**Direction**
Write out each of the records below again word for word, leaving out the pictures.

**Items**
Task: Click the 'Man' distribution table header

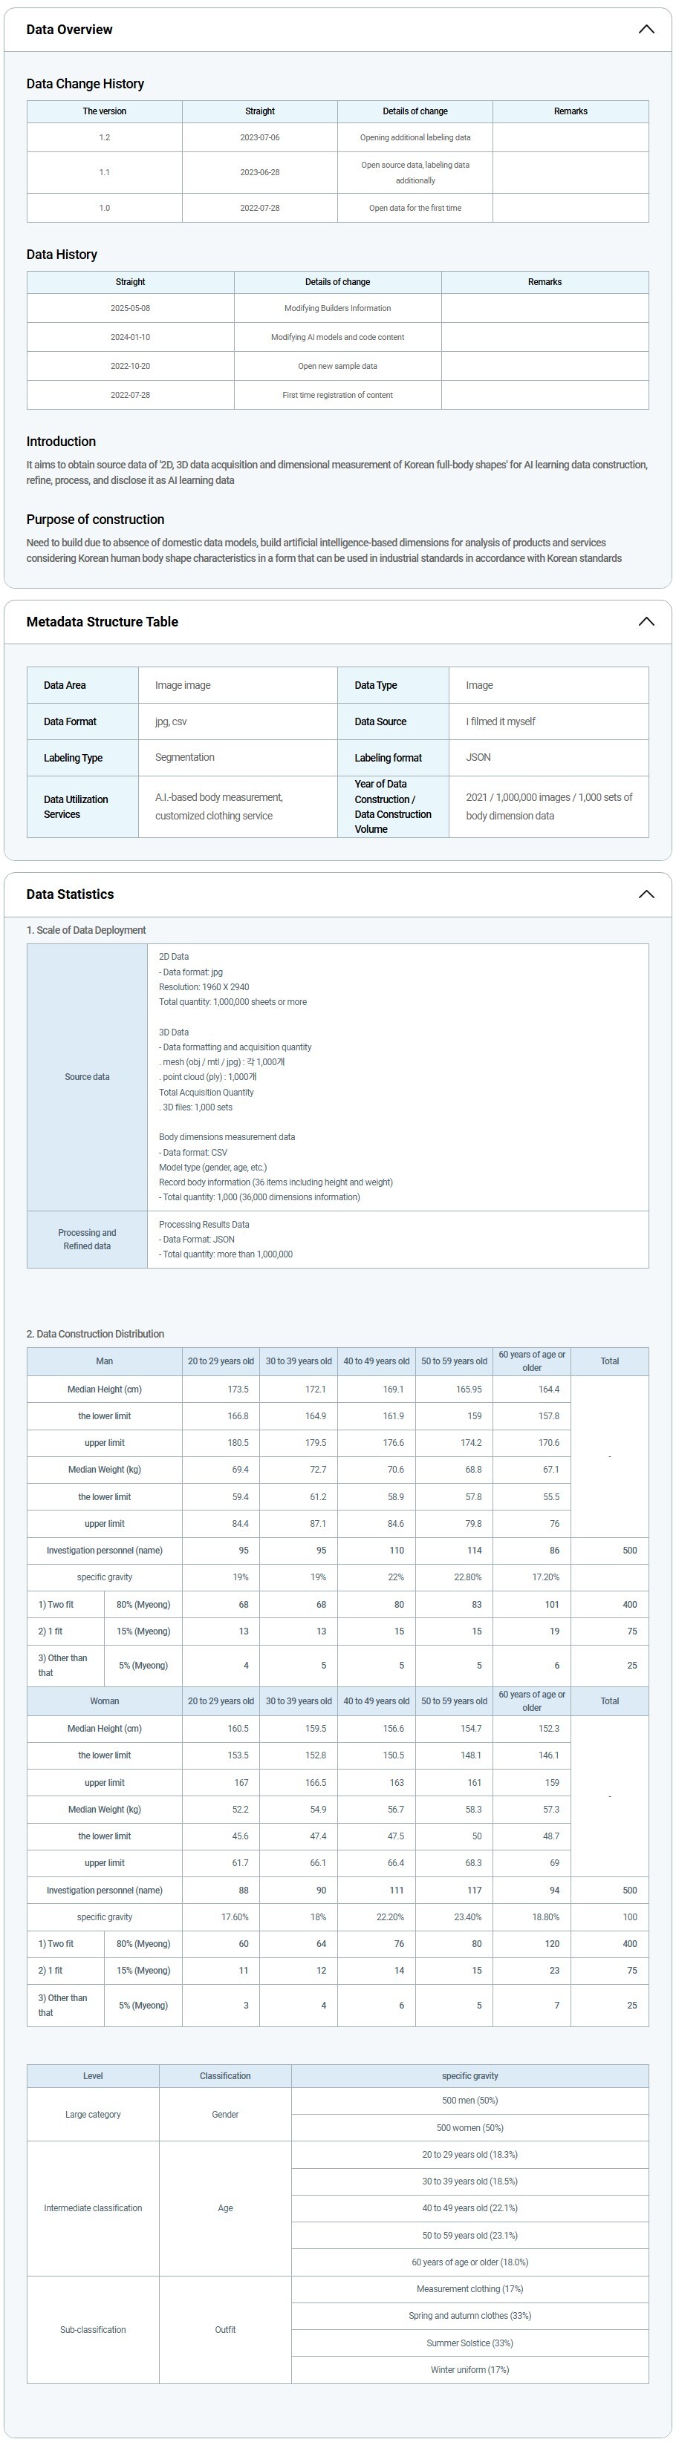Action: coord(104,1361)
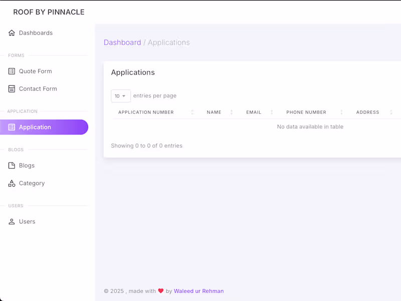This screenshot has height=301, width=401.
Task: Sort table by Email column
Action: (x=254, y=112)
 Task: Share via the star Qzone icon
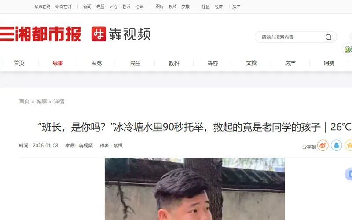[348, 145]
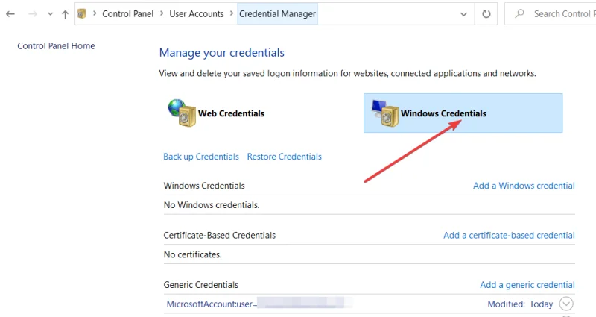Click the search magnifier icon
This screenshot has height=317, width=596.
(519, 14)
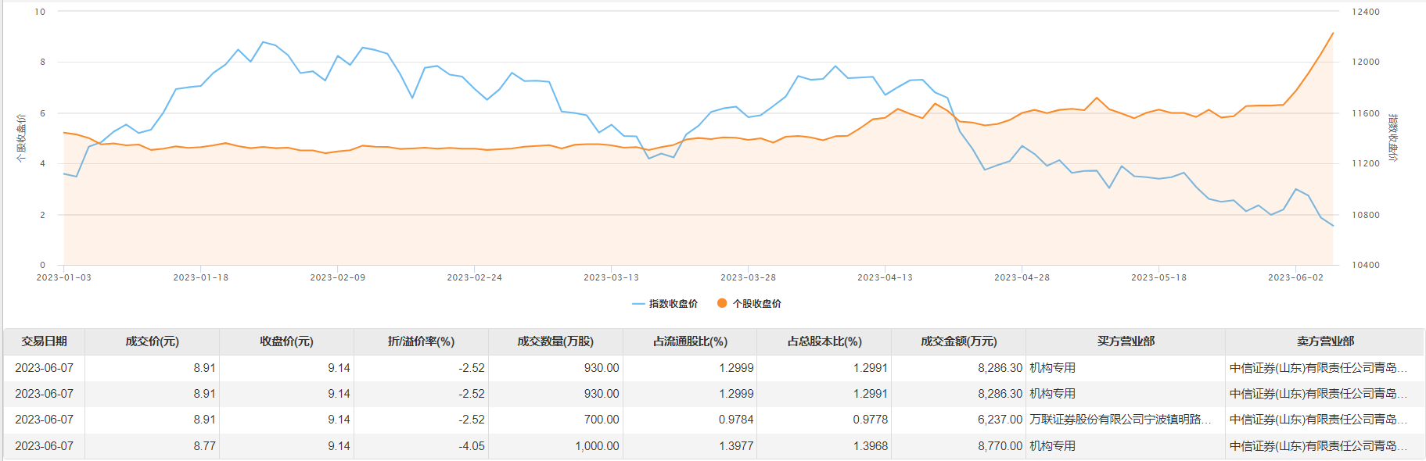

**Solution below**
Task: Click the 'Man' distribution table header

Action: coord(104,1361)
This screenshot has height=301, width=401.
Task: Sort table by Email column
Action: (x=254, y=112)
 Task: Share via the star Qzone icon
[348, 145]
Click the search magnifier icon
This screenshot has height=317, width=596.
(519, 14)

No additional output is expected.